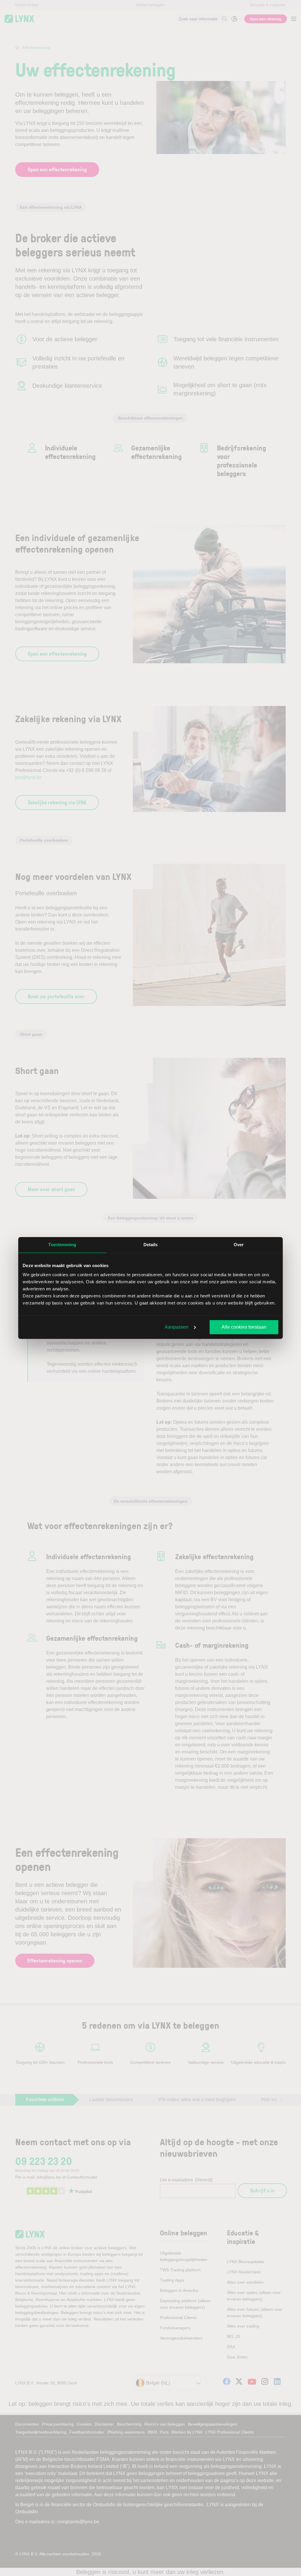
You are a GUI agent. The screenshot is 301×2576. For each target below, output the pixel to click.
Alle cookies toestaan (244, 1327)
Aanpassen (176, 1327)
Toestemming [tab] (62, 1244)
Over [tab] (239, 1244)
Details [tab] (150, 1244)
-=-=-=-=-
• [Work order] Produce an exact copy of the records above, leaving out the pictures.

• [Your solution]
You are a GUI agent. The screenshot is 301×2576. For each target below, output the pixel to click.
Alle cookies toestaan (244, 1327)
Aanpassen (176, 1327)
Toestemming [tab] (62, 1244)
Over [tab] (239, 1244)
Details [tab] (150, 1244)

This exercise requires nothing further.